Biaya Pengobatan Novel Baswedan Akan Ditanggung Negara

Juru Bicara Presiden RI Johan Budi menyambangi Gedung Komisi Pemberantasan Korupsi (KPK), Jumat (11/11)/Foto Fadilah / Nusantaranews
Juru Bicara Presiden RI Johan Budi/Foto Fadilah / Nusantaranews

NUSANTARANEWS.CO, Jakarta – Presiden Joko Widodo (Jokowi) memastikan seluruh biaya pengobatan dan perawatan penyidik senior Komisi Pemberantasan Korupsi (KPK) Novel Baswedan yang tengah dirawat di salah satu Rumah Sakit di Singapura. Sebelumnya Ketua KPK Agus Rahardjo telah mengirimkan surat ke Presiden Jokowi yang meminta agar biaya perawatan dan pengobatan Novel Baswedan ditanggung oleh negara.
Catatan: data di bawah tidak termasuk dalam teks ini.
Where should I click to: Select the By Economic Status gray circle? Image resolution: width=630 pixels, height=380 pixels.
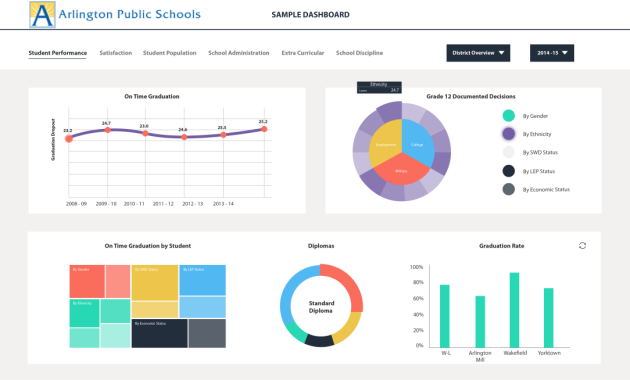(x=509, y=189)
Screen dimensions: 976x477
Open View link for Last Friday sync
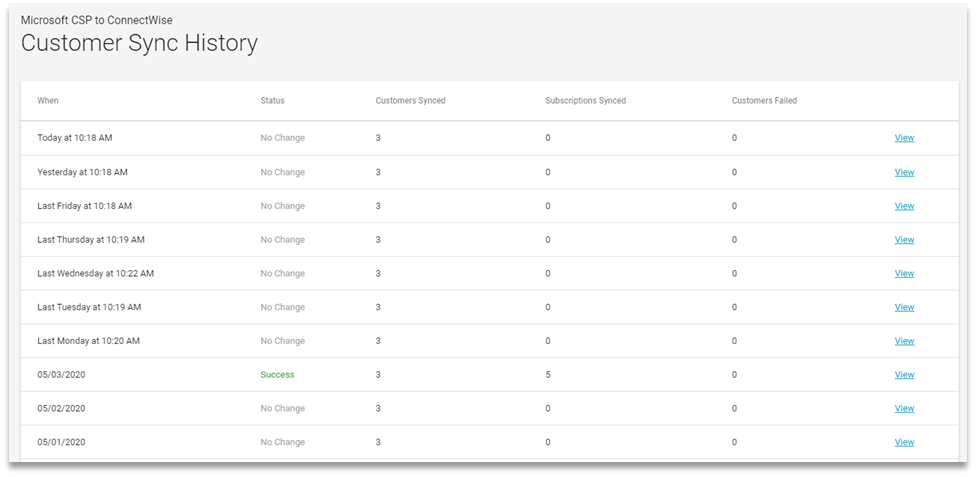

“Surat yang disampaikan oleh Ketua KPK adalah permohonan dan permintaan agar negara membiayai pengobatan dan perawatan Novel Baswedan. Atas permohonan dan permintaan ini, Presiden telah memutuskan untuk membiayai pengobatan dan perawatan penyidik KPK Novel Baswedan,” ujar Juru Bicara Kepresidenan, Johan Budi dalam keterangan tertulisnya di Jakarta, Senin (17/4/2017).

Menurut Johan, dana yang dikeluarkan untuk membiayai perawatan dan pengobatan Novel Baswedan akan menggunakan anggaran Kepresidenan. “Dana diambil dari pos anggaran yang ada di Kepresidenan,” ucap Johan.

Sebagai informasi, Novel Baswedan akan menjalani operasi pada pekan depan untuk mengobati matanya yang terkena siraman air keras. Kondisi kesehatan mata Novel dipantau secara intensif oleh tim dokter. Hasilnya operasi ditunda hingga minggu depan.

Novel Baswedan disiram air keras oleh dua orang pengendara motor di dekat rumahnya usai salat Subuh di masjid dekat rumahnya, pada 11 April 2017. Air keras itu mengenai mata Novel.

Kondisi terakhir Novel adalah proses pengerusakan sel telah berhenti namun pertumbuhan jaringan masih lambat. Tekanan mata membaik secara umum namun mata kiri tekanannya masih lebih tinggi.

Hingga saat ini polisi masih mencari dua pelaku penyerangan Novel. Polisi mendapatkan barang bukti berupa cangkir sebagai wadah untuk menyimpan air keras dari tempat kejadian perkara (TKP) dan memeriksa belasan saksi serta rekaman CCTV yang ada di rumah Novel terkait perkara itu.

Teror terhadap Novel ini bukanlah yang pertama terjadi. Dia sudah beberapa kali mendapatkan teror antara lain ditabrak mobil saat menuju ke KPK ketika mengendarai motor pada 2016, kriminalisasi dengan ditetapkan sebagai tersangka penganiayaan di Bengkulu (2015), hingga diserang kelompok pendukung Amran Batalipu hingga motornya ringsek pada 2012.